A monthly overview of recent academic research about Wikipedia and other Wikimedia projects, also published as the Wikimedia Research Newsletter.
The impact of the re-use of Wikipedia content is a huge question facing Wikimedia,[supp 1] but a large obstacle to understanding the impact of Wikipedia content that appears outside of the Wikipedia ecosystem is our ability to detect where this occurs. In this ECIR paper, titled "Wikipedia Text Reuse: Within and Without",[1] Alshomary et al. apply text-reuse detection algorithms to Wikipedia and the Common Crawl in order to identify text re-use within Wikipedia (e.g., content copied between articles) and between Wikipedia and external sources. This has a number of analytical challenges: how to detect matches, how to define what is and is not re-use, and how to extract appropriate blocks of text that might be re-used given that the matches generally are not exact. They examine several approaches to efficiently solving these problems (e.g., locality-sensitive hashes, adapting approaches developed for plagiarism-detection).
The analysis distinguishes between two types of re-use: structural and content. Structural re-use is akin to a template where the same sentence structure is re-used but the words are changed. Content re-use is when perhaps the sentence changes, but the same content is contained within two different articles. Table 2 within the paper has an excellent figure comparing these two with examples and Section 4 within the paper discusses the implications of each type of re-use. Finally, the paper closes with an estimate of revenue generated by the re-used content based on the calculations of external content re-use and assumptions about advertising revenue: 5.5 million USD per month, as a conservative lower bound.

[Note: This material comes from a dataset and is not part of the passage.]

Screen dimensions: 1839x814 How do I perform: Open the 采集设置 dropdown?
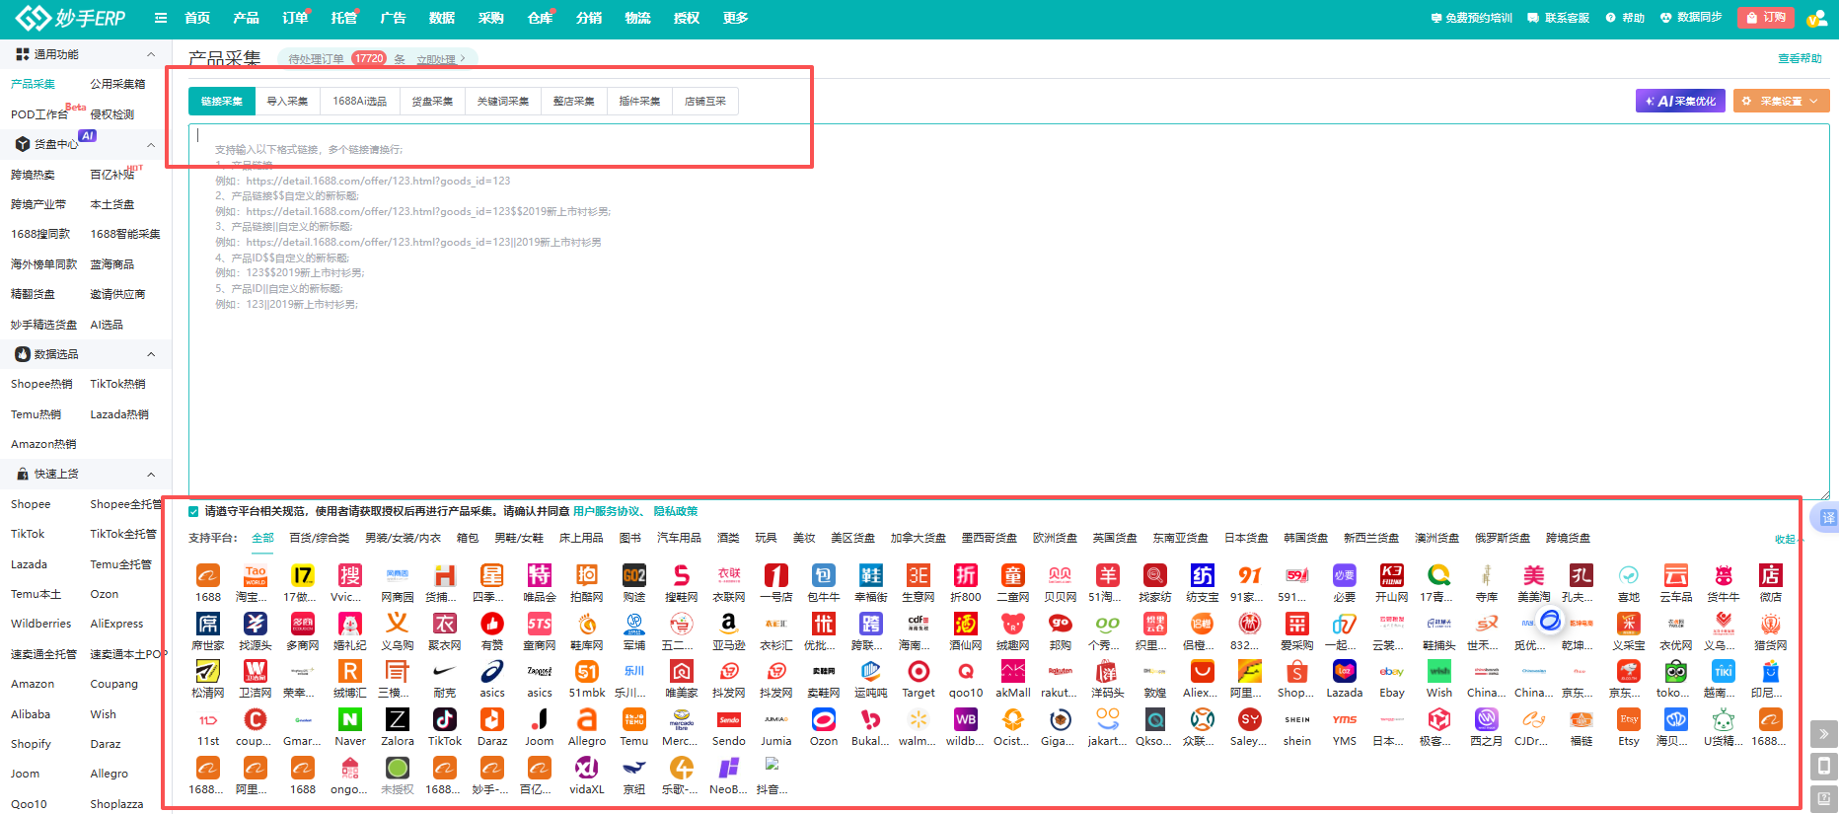[1781, 101]
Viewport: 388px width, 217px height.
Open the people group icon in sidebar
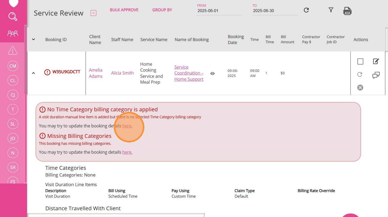pyautogui.click(x=13, y=34)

This analysis raises a number of interesting questions that I think would have to be answered before reaching conclusions about how to fully interpret the results. The first is the directionality of the re-use: are Wikipedia pages re-using content from external websites or vice versa? The second is what is the context under which re-use is happening: to what degree is it bots working with a pre-defined template vs. users copying content through that has been generated by others. To the authors' credit, they have committed to releasing the re-use datasets generated for the paper. These datasets will hopefully support further analysis and attention to the broader question of the impact of re-use.
What sort of questions can we ask about Wikipedia? David Moats[2] provides a timely and necessary reflection on this question and how it impacts research. Briefly stated, he makes the argument that when it comes to the study of online platforms, researchers often pose questions that can be answered by the analysis of the data that is already structured by the platforms themselves. For example, scraping data from a website or following the trail of hashtags only make sense for very particular kinds of research questions. This is a cause for concern since not all research is inclined towards the structures and logics that these data assume.
To make his point, he reviews the common approach of Actor-Network Theory within Science and Technology Studies (STS). Under this theoretical and methodological frame, the researcher is encouraged to "follow the actors," or to take note only of those individuals that enact a significant change. The benefit of this approach has long been understood by its capacity to recognize how social and technical actors are entangled with one another. In other words, the distinction between a human or a non-human has little methodological purchase. What matters is which actor/actant is performing an action.
But, as the author argued, the actors that have the ability to articulate their socio-technical networks gain this ability through uneven power relations. Therefore, if the purpose is to study how platforms articulate socio-technical relationships, then there are host of interactions that are missing from this platform-sanctioned data. In particular, if a researcher is interested in understanding the silences and resistances with platforms, then other methods of investigation will need to be deployed. As Moats aptly summarized, "the dictum to follow the actors might be in conflict with analogous strategies to follow the medium" (p.3).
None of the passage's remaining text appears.